- _Task directions_:
Nothing in the data should be left out, so repeat it all exactly.

-------- Extracted information

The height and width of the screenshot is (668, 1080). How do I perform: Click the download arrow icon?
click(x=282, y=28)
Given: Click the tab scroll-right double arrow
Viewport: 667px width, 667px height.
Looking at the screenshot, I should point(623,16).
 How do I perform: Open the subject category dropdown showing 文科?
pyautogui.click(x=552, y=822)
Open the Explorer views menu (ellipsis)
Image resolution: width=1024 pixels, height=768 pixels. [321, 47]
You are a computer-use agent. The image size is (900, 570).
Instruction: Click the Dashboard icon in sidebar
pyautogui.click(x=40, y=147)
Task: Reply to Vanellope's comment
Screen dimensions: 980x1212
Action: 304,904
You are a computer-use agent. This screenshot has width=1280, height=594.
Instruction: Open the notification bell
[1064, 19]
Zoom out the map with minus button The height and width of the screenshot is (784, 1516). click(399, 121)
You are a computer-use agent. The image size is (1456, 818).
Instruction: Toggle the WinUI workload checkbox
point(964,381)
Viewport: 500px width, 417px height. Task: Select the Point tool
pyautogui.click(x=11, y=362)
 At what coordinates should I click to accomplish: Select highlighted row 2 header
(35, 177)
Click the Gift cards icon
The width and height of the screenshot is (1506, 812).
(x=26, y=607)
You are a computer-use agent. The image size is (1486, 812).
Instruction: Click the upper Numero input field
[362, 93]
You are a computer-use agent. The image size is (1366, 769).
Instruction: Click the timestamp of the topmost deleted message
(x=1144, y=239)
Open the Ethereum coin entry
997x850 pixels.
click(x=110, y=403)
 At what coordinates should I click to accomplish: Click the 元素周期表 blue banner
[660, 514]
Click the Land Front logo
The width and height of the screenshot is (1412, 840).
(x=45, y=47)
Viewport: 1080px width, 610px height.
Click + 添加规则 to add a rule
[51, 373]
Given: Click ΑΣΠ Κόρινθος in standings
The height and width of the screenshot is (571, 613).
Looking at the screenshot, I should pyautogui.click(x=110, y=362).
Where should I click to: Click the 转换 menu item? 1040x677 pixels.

----------------

- _Written answer_:
The height and width of the screenshot is (668, 1080). How do I perform: Click the download arrow icon?
click(x=282, y=28)
Given: Click the tab scroll-right double arrow
Viewport: 667px width, 667px height.
Looking at the screenshot, I should point(623,16).
 How do I perform: Open the subject category dropdown showing 文科?
pyautogui.click(x=552, y=822)
Open the Explorer views menu (ellipsis)
Image resolution: width=1024 pixels, height=768 pixels. [321, 47]
You are a computer-use agent. The image size is (900, 570).
Instruction: Click the Dashboard icon in sidebar
pyautogui.click(x=40, y=147)
Task: Reply to Vanellope's comment
Screen dimensions: 980x1212
Action: 304,904
You are a computer-use agent. This screenshot has width=1280, height=594.
Instruction: Open the notification bell
[1064, 19]
Zoom out the map with minus button The height and width of the screenshot is (784, 1516). click(399, 121)
You are a computer-use agent. The image size is (1456, 818).
Instruction: Toggle the WinUI workload checkbox
point(964,381)
Viewport: 500px width, 417px height. Task: Select the Point tool
pyautogui.click(x=11, y=362)
 At what coordinates should I click to accomplish: Select highlighted row 2 header
(35, 177)
Click the Gift cards icon
The width and height of the screenshot is (1506, 812).
(x=26, y=607)
You are a computer-use agent. The image size is (1486, 812).
Instruction: Click the upper Numero input field
[362, 93]
You are a computer-use agent. The image size is (1366, 769).
Instruction: Click the timestamp of the topmost deleted message
(x=1144, y=239)
Open the Ethereum coin entry
997x850 pixels.
click(x=110, y=403)
 At what coordinates should I click to accomplish: Click the 元素周期表 blue banner
[660, 514]
Click the Land Front logo
The width and height of the screenshot is (1412, 840).
(x=45, y=47)
Viewport: 1080px width, 610px height.
Click + 添加规则 to add a rule
[51, 373]
Given: Click ΑΣΠ Κόρινθος in standings
The height and width of the screenshot is (571, 613).
Looking at the screenshot, I should pyautogui.click(x=110, y=362).
Where should I click to: Click the 转换 menu item? 1040x677 pixels.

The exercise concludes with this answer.